COMS E6998: Machine Learning for Natural Language Processing (Spring 2012)




Problem sets

Lecturer: Prof. Michael Collins (Office hours Thursdays, 1-2pm, room 723 CEPSR)


  • Yin-Wen Chang, (office hours Tues 1-2, Weds 11-12, in CEPSR 701).
  • Karl Stratos, (office hours Mon 1.30-2.30, Fri 1.30-2.30, in CEPSR 721).

    Lectures: Wednesdays 4.10-6.00pm, in Hamilton 503


    • Students will need a solid background in: (1) algorithms (e.g., a prior class at the level of this class); (2) probability (e.g., this textbook is highly recommended; chapters 1 and 2 should be good background for this course).

    • A prior class in machine learning and/or natural language processing is recommended. (In particular, if you're interested in a first class in NLP, then COMS 4705, taught in the fall, may be more appropriate.)

    Course description:

    This is an advanced course in machine learning for natural language processing.
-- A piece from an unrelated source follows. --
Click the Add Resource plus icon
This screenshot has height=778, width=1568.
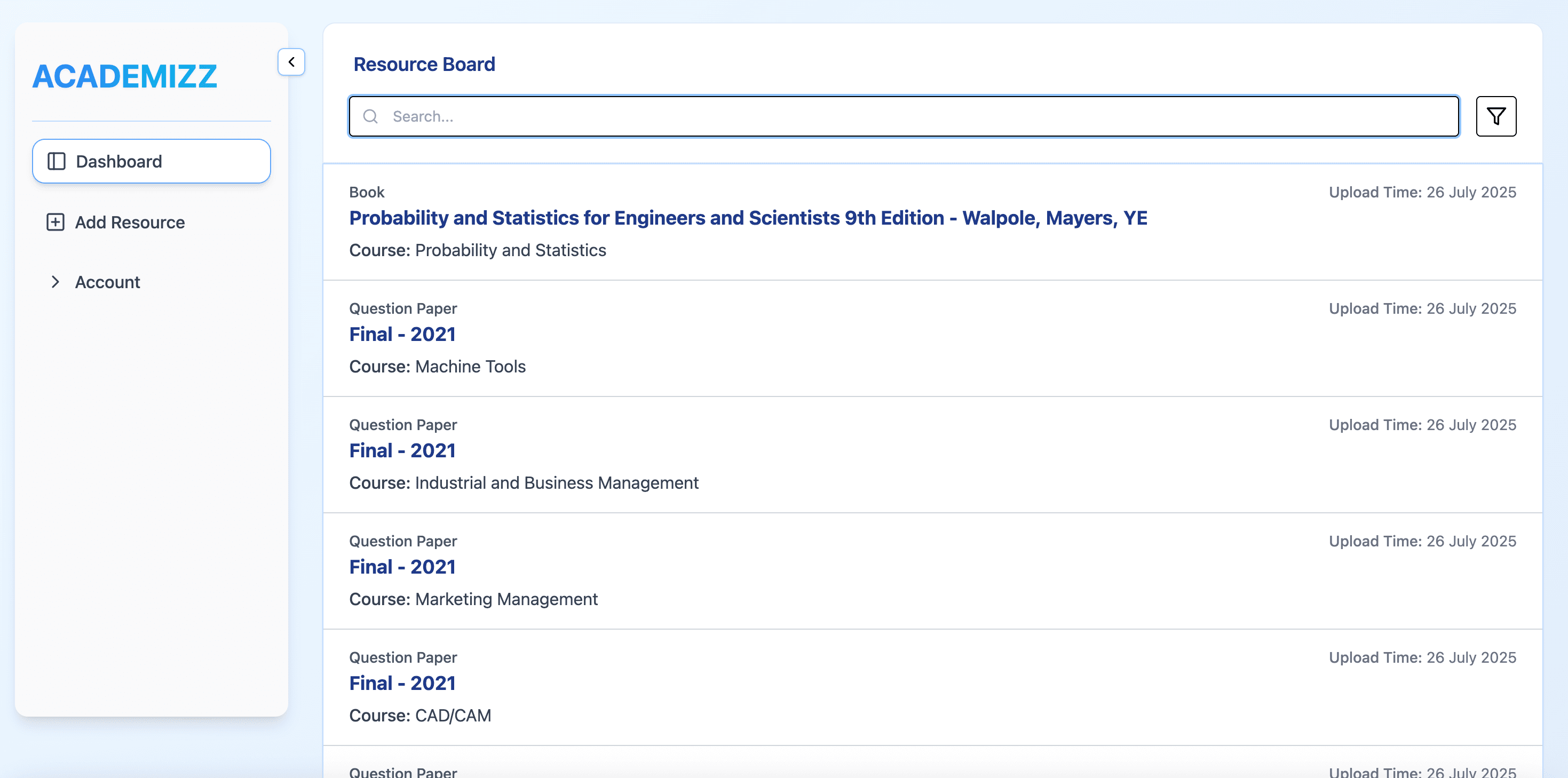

The methods we will cover will be relevant to many NLP applications, for example machine translation, dialog systems, natural language parsing, and information extraction. The course will cover the following topics:

    • Models for structured prediction: e.g., hidden Markov models, maximum-entropy Markov models, conditional random fields, probabilistic context-free grammars, synchronous context-free grammars, dependency parsing models, max-margin methods for structured prediction.

    • Unsupervised and semi-supervised learning methods: e.g., the EM algorithm, methods that derive lexical representations from unlabeled data, cotraining algorithms, methods based on canonical correlation analysis (CCA).

    • Inference algorithms: e.g., dynamic programming algorithms, belief propagation, methods based on linear programming and integer linear programming, methods based on dual decomposition and Lagrangian relaxation.


    There is no textbook for the course. Throughout the course, we will make use of research papers as readings. The following book may provide useful background, particularly for the early part of the course:


    There will be 3 homeworks (30% of the final grade), a final class project (40% of the final grade), one 2 hour exam (30% of the final grade, in class, date TBD).